This paper proposes a set of sustainable Modular Design Principles (MDP) with direct applicability in different landscape contexts. Sustainable practices, such as the optimization between resources and costs, both in terms of construction and maintenance phases, are included in the structural reasoning.

MDPs here presented are included in a vaster group of landscape practices, used in several projects where important resources, such as water and soil, are scarce – especially in arid and semi-arid areas.

A theoretical case study in the United Arab Emirates (UAE) is presented, in order to put the proposed MDPs up to the test. These principles do not close the theme of sustainable practices in landscape architecture, but rather deepen the discussion.

The definition of these sustainable design principles followed a modular approach, where different elements were isolated for deeper comprehension.

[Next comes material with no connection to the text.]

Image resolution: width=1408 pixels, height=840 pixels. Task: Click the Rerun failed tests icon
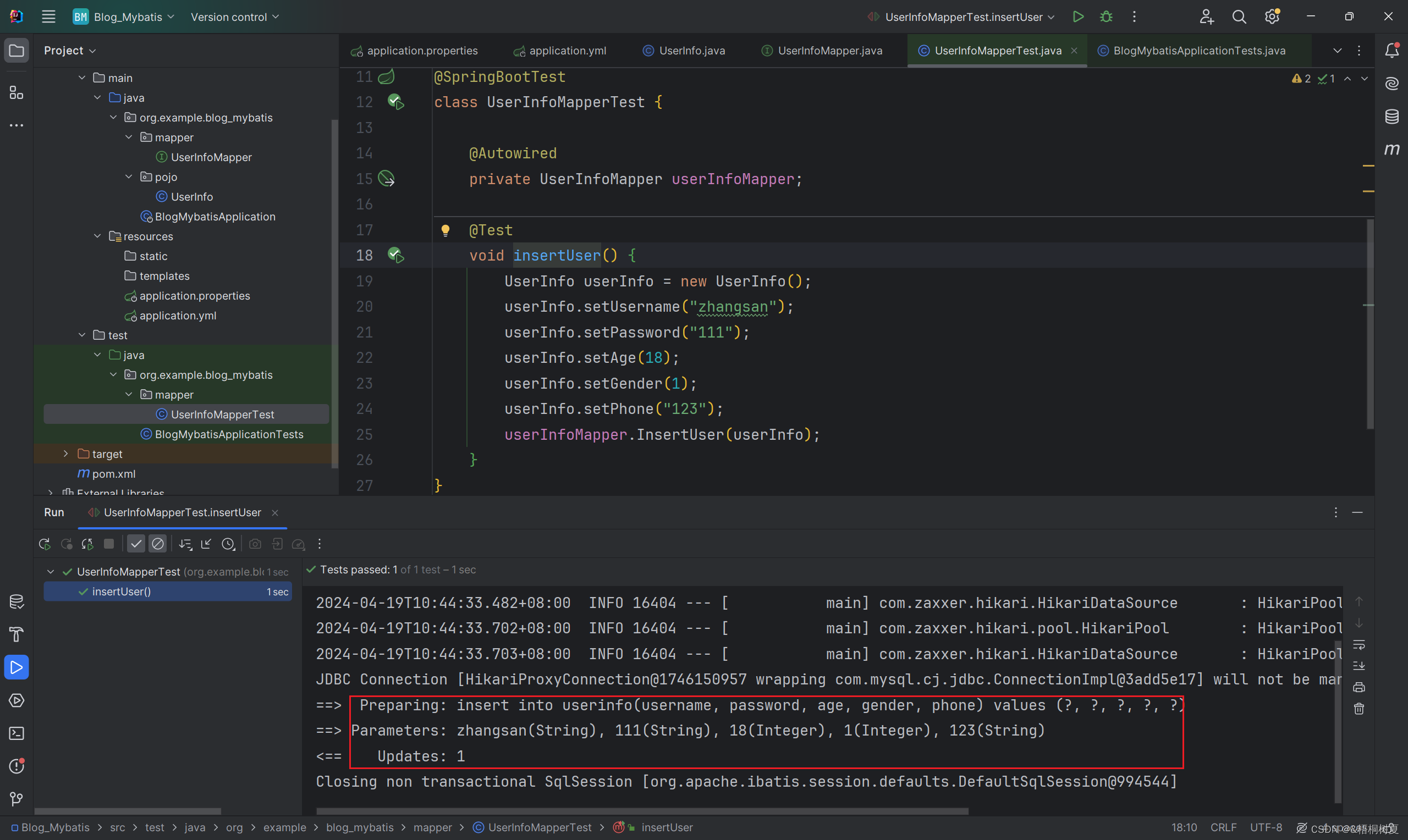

Nevertheless, to understand those as a whole is quintessential in order to produce enduring integrated landscape solutions.

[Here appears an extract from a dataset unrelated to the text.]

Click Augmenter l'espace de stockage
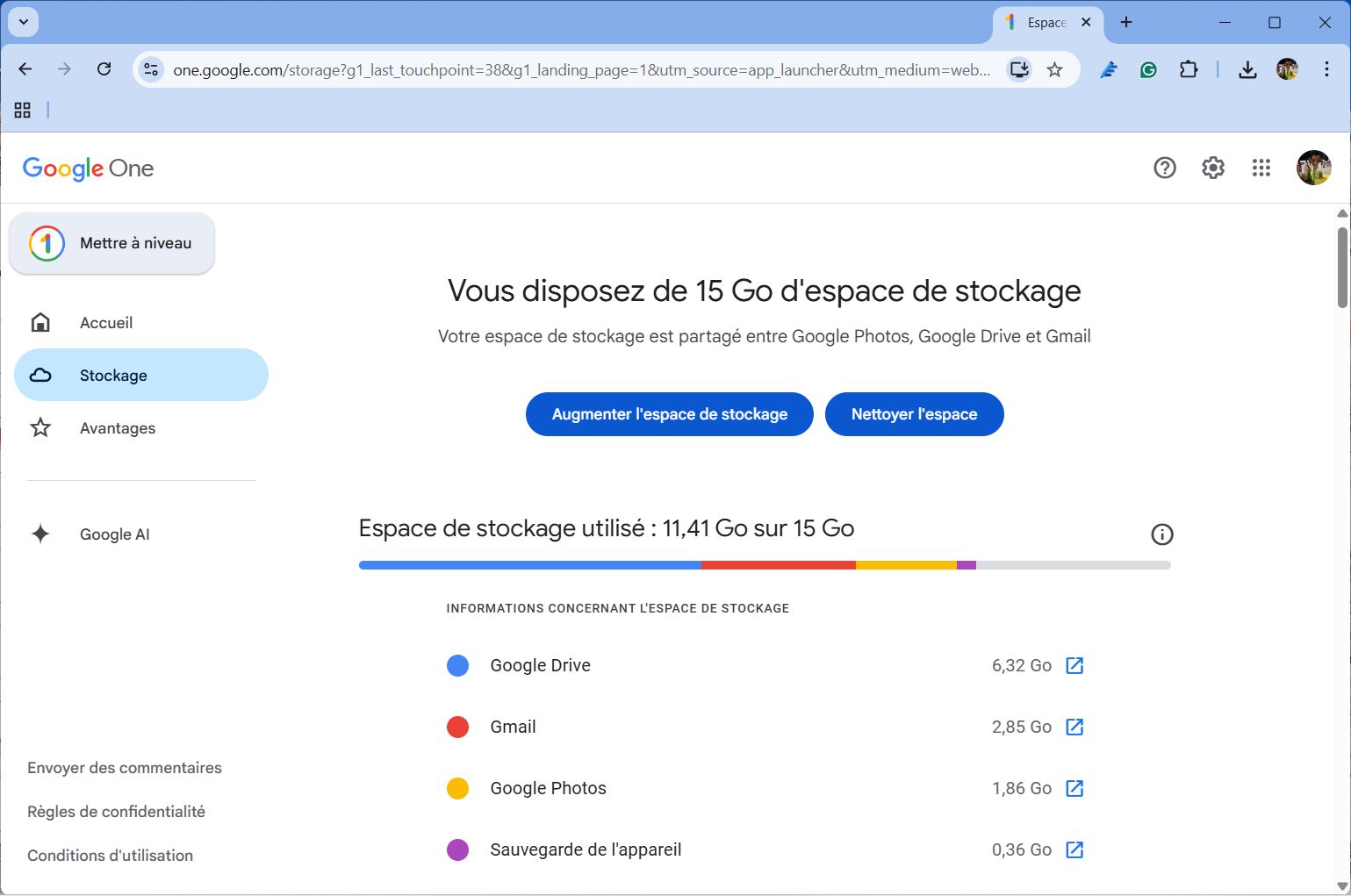The image size is (1351, 896). pyautogui.click(x=669, y=413)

Conclusions demonstrate that the modular reasoning opens the possibility of continuous reinventions and adaptations to new techniques, new technologies and new operational wills in landscape.

Although proposed MDPs are contextualised within a limit situation – the desert climates – it is defended that this researches’ operative conclusions can be applied as global models for integrated landscape design, as long as they are provided with specific adaptations regarding accurate relations between desired aesthetic attitudes, good sustainability practices and application site’s specific characteristics.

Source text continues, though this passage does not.